------ Data records ------
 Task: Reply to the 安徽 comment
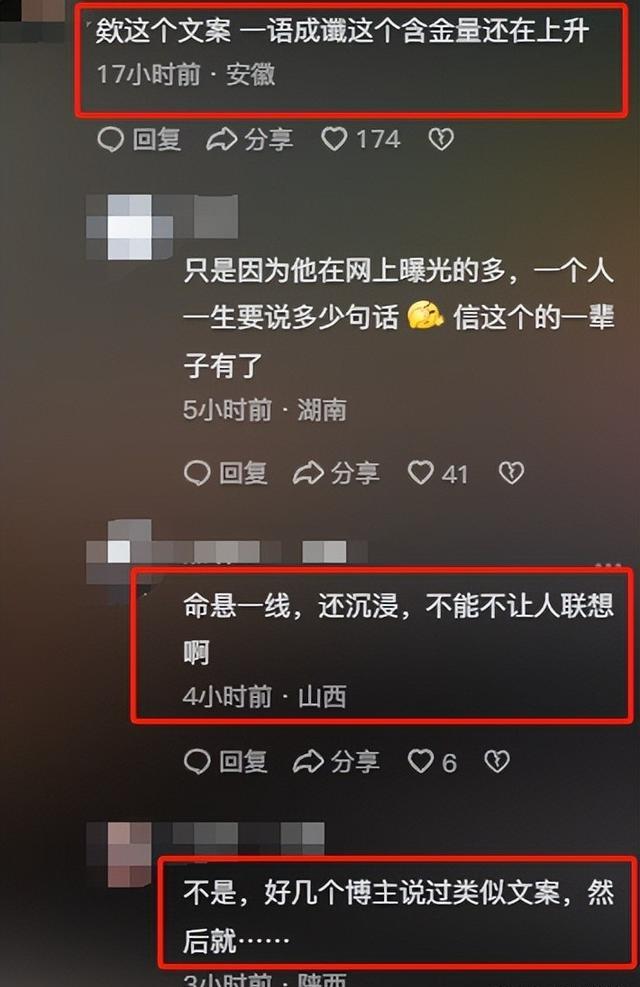tap(140, 139)
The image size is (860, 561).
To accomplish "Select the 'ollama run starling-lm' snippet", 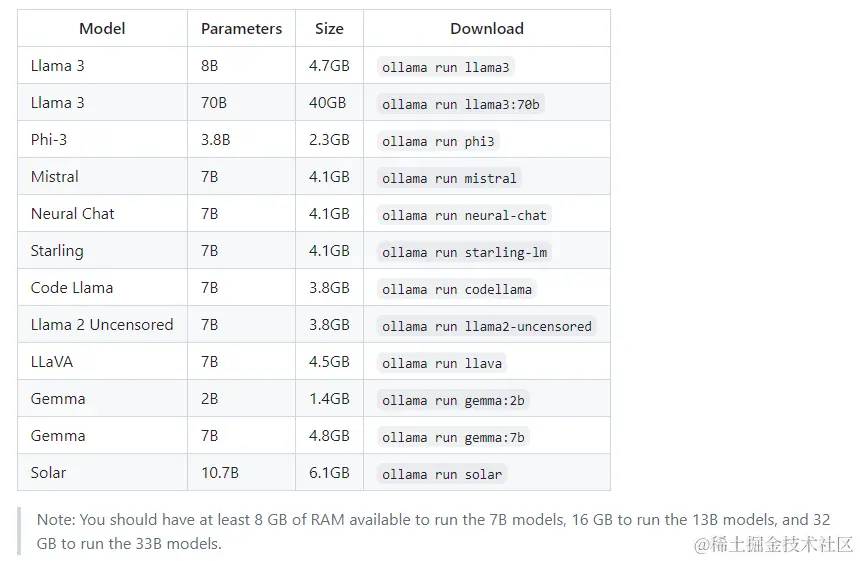I will tap(464, 252).
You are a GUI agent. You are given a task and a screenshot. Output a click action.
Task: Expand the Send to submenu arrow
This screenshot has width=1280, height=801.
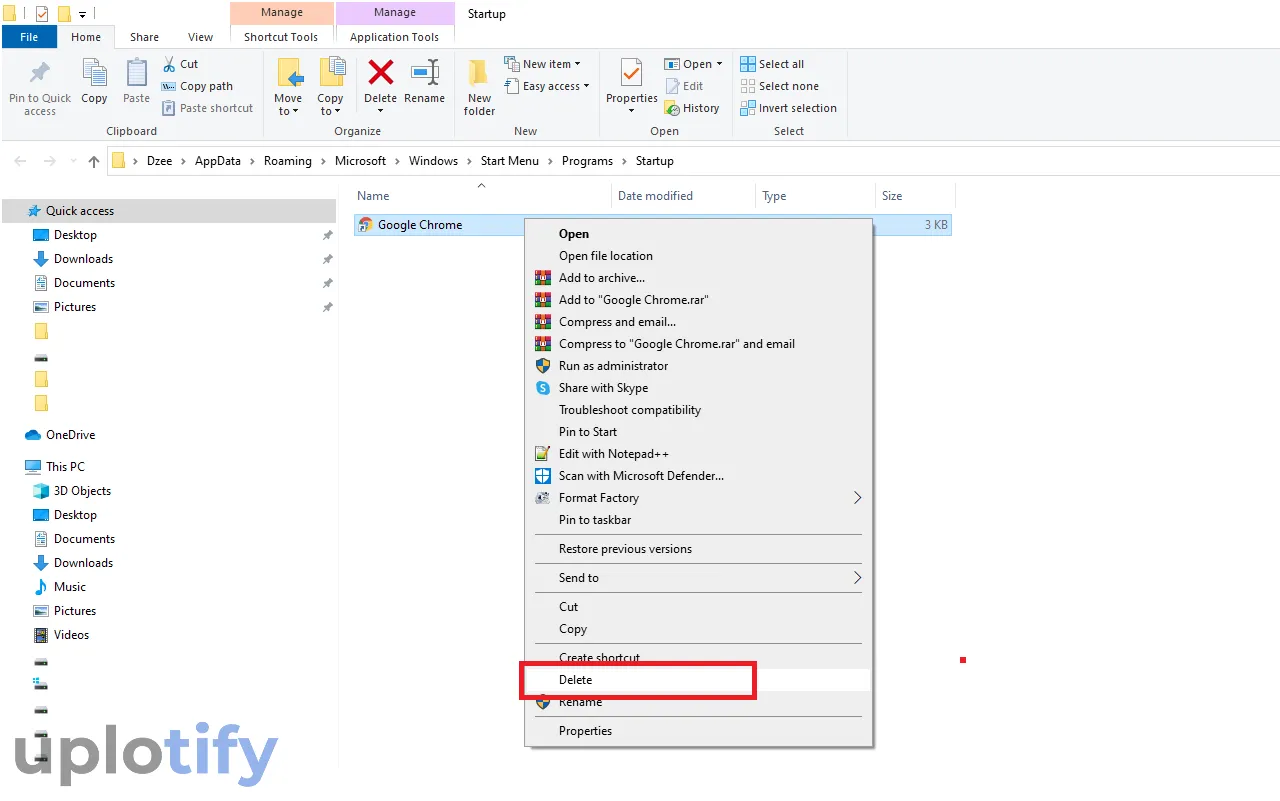(857, 578)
------
• [Task to carry out]: Nothing but the lines from the one containing "Task: Expand the Send to submenu arrow" through the last line of the records above should appear, each repeated exactly, with no pictures.

• [Exercise response]:
Task: Expand the Send to submenu arrow
This screenshot has width=1280, height=801.
(857, 578)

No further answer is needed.